TRY IT: Write out exactly the lines of the entries below from the one holding "The image size is (821, 431)." to the one holding "Select the promo code 30PC-TSIML6OF7G box", inclusive, and leave out all other lines.

******

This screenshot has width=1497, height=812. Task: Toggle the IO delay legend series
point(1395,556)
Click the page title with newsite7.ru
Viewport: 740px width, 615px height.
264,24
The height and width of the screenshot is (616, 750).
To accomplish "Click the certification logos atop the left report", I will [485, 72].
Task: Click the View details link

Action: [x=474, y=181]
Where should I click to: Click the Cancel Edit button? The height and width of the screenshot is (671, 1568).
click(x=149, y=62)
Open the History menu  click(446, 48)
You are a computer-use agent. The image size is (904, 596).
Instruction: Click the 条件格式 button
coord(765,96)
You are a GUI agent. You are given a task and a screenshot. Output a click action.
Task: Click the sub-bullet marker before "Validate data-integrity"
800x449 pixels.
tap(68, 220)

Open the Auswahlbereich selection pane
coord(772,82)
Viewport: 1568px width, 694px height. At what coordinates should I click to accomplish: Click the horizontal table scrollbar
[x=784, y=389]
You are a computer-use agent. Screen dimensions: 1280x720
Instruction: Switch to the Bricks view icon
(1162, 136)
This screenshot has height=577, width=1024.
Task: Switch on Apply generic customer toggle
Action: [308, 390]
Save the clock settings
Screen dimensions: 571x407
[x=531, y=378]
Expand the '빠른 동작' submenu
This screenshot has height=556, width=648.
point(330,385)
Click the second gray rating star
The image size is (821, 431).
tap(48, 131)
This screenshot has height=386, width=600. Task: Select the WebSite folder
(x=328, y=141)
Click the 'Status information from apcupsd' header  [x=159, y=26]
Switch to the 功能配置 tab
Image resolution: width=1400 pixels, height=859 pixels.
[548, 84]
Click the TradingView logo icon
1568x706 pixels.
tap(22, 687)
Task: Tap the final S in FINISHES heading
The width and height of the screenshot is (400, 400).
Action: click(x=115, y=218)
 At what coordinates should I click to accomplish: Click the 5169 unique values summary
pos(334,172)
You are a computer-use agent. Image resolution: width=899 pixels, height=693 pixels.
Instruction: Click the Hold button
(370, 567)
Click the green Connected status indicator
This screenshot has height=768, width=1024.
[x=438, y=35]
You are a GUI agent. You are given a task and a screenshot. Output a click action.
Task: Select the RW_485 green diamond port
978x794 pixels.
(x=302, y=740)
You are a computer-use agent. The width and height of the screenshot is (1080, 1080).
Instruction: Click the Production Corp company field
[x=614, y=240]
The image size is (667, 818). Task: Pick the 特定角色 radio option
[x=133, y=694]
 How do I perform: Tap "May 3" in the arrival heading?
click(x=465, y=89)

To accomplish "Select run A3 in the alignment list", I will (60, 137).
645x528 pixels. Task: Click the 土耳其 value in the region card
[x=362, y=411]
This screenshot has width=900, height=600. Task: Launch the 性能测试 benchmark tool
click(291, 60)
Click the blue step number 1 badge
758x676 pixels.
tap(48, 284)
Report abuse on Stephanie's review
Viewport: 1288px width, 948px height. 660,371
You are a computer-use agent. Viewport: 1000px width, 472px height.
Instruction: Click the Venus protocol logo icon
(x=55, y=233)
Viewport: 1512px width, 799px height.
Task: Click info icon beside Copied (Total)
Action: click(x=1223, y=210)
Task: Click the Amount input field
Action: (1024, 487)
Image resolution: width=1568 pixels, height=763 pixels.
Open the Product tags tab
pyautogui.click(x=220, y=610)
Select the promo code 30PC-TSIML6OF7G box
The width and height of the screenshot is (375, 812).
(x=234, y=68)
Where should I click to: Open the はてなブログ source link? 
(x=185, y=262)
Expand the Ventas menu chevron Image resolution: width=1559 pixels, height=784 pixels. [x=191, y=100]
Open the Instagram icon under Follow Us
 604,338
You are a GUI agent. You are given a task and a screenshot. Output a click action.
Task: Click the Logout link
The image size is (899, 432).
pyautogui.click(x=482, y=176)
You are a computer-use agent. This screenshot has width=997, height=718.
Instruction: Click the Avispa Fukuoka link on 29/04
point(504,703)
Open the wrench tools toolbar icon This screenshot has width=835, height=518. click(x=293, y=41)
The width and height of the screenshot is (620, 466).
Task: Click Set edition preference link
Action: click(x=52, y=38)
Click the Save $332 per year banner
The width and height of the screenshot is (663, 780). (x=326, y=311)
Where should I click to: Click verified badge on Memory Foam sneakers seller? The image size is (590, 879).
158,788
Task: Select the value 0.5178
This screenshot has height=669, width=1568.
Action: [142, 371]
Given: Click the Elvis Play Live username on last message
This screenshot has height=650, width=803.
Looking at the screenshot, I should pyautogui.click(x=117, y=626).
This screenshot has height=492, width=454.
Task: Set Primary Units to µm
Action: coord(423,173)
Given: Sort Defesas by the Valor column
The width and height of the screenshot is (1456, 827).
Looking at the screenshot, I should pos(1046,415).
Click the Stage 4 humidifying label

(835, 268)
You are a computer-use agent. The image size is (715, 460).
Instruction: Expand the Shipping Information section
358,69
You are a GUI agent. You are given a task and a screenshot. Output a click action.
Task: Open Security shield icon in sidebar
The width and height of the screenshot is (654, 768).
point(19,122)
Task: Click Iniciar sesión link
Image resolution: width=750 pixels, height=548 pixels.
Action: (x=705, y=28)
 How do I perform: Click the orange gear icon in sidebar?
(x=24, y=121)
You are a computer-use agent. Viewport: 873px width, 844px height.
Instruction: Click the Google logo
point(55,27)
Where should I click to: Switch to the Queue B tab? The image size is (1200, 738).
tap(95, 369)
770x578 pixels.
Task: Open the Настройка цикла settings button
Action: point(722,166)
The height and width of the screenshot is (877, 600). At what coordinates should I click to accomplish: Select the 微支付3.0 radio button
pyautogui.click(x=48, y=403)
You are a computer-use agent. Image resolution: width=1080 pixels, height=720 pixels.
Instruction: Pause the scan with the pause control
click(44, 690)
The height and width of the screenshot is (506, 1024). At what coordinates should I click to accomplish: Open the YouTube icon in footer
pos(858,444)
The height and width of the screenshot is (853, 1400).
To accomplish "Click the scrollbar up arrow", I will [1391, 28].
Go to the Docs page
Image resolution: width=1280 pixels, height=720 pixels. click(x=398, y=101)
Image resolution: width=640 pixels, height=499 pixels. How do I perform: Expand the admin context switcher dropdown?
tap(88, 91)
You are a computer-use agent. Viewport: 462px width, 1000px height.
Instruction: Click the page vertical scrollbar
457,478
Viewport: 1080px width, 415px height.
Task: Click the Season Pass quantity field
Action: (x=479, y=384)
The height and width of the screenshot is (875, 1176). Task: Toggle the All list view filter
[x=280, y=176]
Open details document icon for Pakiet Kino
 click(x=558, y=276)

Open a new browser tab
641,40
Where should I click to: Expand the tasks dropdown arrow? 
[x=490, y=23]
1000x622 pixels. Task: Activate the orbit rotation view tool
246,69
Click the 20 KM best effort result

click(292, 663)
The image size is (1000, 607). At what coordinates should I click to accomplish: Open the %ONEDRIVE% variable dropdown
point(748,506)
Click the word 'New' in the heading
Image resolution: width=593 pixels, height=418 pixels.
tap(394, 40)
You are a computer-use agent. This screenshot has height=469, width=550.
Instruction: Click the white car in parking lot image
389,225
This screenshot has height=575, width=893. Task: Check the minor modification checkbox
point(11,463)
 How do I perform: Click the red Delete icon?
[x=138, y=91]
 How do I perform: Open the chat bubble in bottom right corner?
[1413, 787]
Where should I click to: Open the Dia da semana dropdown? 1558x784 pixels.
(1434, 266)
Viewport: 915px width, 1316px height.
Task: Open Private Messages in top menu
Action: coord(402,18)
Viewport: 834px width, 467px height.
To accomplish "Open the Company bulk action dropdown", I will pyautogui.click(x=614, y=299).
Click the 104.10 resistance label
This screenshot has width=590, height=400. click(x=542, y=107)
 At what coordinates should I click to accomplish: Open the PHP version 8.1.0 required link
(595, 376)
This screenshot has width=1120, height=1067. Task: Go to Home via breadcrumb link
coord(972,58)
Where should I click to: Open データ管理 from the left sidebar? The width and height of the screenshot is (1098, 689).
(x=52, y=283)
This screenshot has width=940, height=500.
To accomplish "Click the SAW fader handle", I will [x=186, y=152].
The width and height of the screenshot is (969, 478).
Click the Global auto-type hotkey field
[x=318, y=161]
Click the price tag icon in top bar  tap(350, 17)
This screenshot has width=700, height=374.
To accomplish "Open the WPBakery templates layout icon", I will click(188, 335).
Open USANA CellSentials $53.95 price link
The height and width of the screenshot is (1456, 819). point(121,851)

******

WRITTEN SOLUTION:
The image size is (821, 431).
tap(48, 131)
This screenshot has height=386, width=600. Task: Select the WebSite folder
(x=328, y=141)
Click the 'Status information from apcupsd' header  [x=159, y=26]
Switch to the 功能配置 tab
Image resolution: width=1400 pixels, height=859 pixels.
[548, 84]
Click the TradingView logo icon
1568x706 pixels.
tap(22, 687)
Task: Tap the final S in FINISHES heading
The width and height of the screenshot is (400, 400).
Action: click(x=115, y=218)
 At what coordinates should I click to accomplish: Click the 5169 unique values summary
pos(334,172)
You are a computer-use agent. Image resolution: width=899 pixels, height=693 pixels.
Instruction: Click the Hold button
(370, 567)
Click the green Connected status indicator
This screenshot has height=768, width=1024.
[x=438, y=35]
You are a GUI agent. You are given a task and a screenshot. Output a click action.
Task: Select the RW_485 green diamond port
978x794 pixels.
(x=302, y=740)
You are a computer-use agent. The width and height of the screenshot is (1080, 1080).
Instruction: Click the Production Corp company field
[x=614, y=240]
The image size is (667, 818). Task: Pick the 特定角色 radio option
[x=133, y=694]
 How do I perform: Tap "May 3" in the arrival heading?
click(x=465, y=89)

To accomplish "Select run A3 in the alignment list", I will (60, 137).
645x528 pixels. Task: Click the 土耳其 value in the region card
[x=362, y=411]
This screenshot has width=900, height=600. Task: Launch the 性能测试 benchmark tool
click(291, 60)
Click the blue step number 1 badge
758x676 pixels.
tap(48, 284)
Report abuse on Stephanie's review
Viewport: 1288px width, 948px height. 660,371
You are a computer-use agent. Viewport: 1000px width, 472px height.
Instruction: Click the Venus protocol logo icon
(x=55, y=233)
Viewport: 1512px width, 799px height.
Task: Click info icon beside Copied (Total)
Action: click(x=1223, y=210)
Task: Click the Amount input field
Action: (1024, 487)
Image resolution: width=1568 pixels, height=763 pixels.
Open the Product tags tab
pyautogui.click(x=220, y=610)
Select the promo code 30PC-TSIML6OF7G box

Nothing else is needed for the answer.